## To do
Your task is to print all of the entries exactly, though the pictures should not be included.

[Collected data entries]
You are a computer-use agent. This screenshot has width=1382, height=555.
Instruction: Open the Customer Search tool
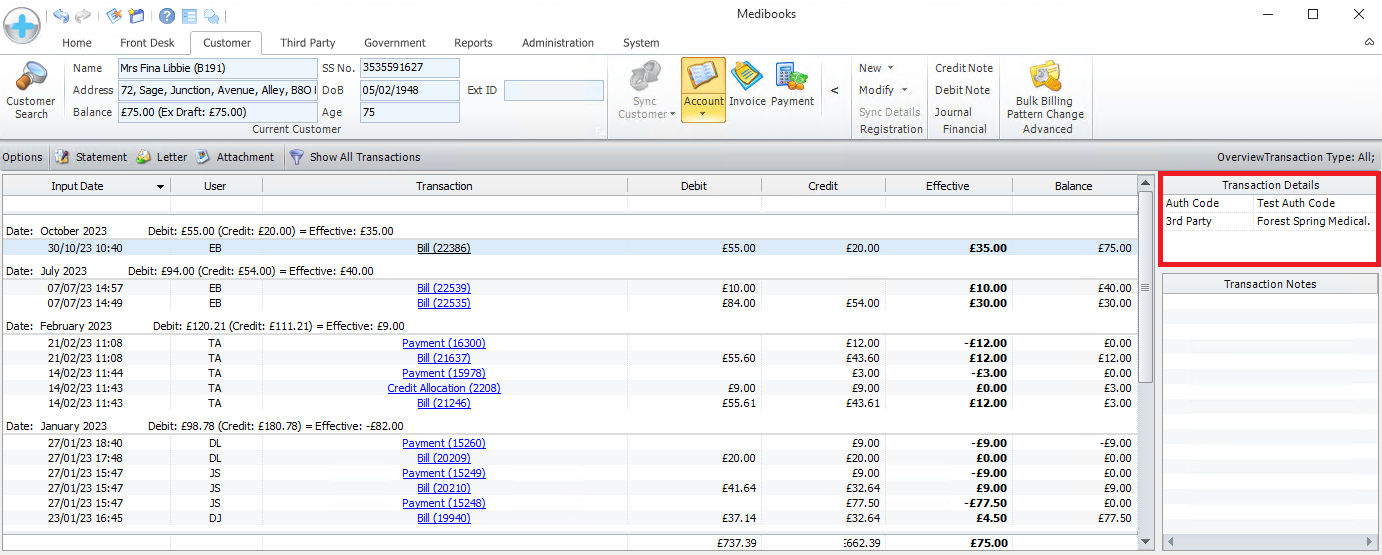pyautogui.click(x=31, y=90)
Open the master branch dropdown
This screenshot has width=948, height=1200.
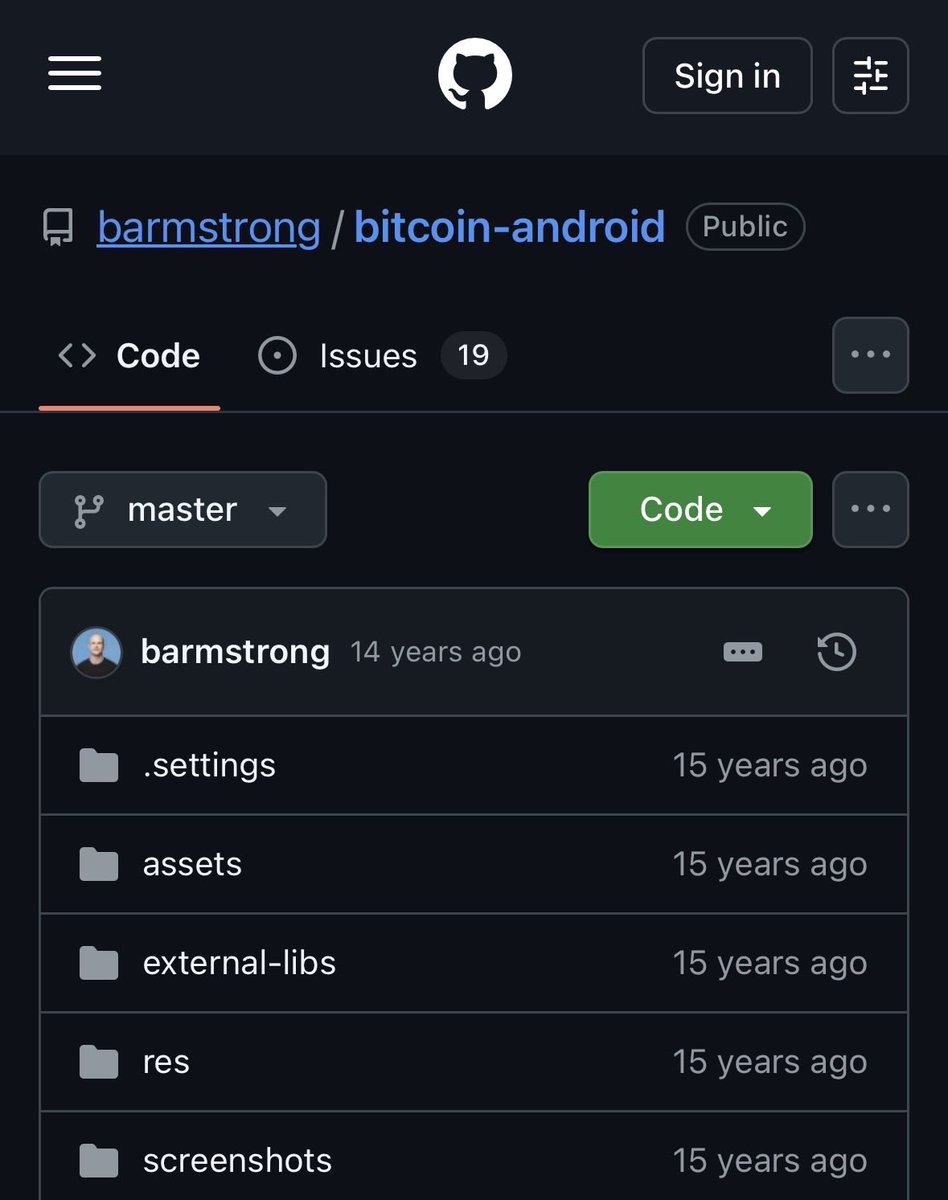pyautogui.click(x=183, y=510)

## Written response
You are a computer-use agent. This screenshot has width=1382, height=555.
Instruction: Open the Customer Search tool
pyautogui.click(x=31, y=90)
Open the master branch dropdown
This screenshot has width=948, height=1200.
pyautogui.click(x=183, y=510)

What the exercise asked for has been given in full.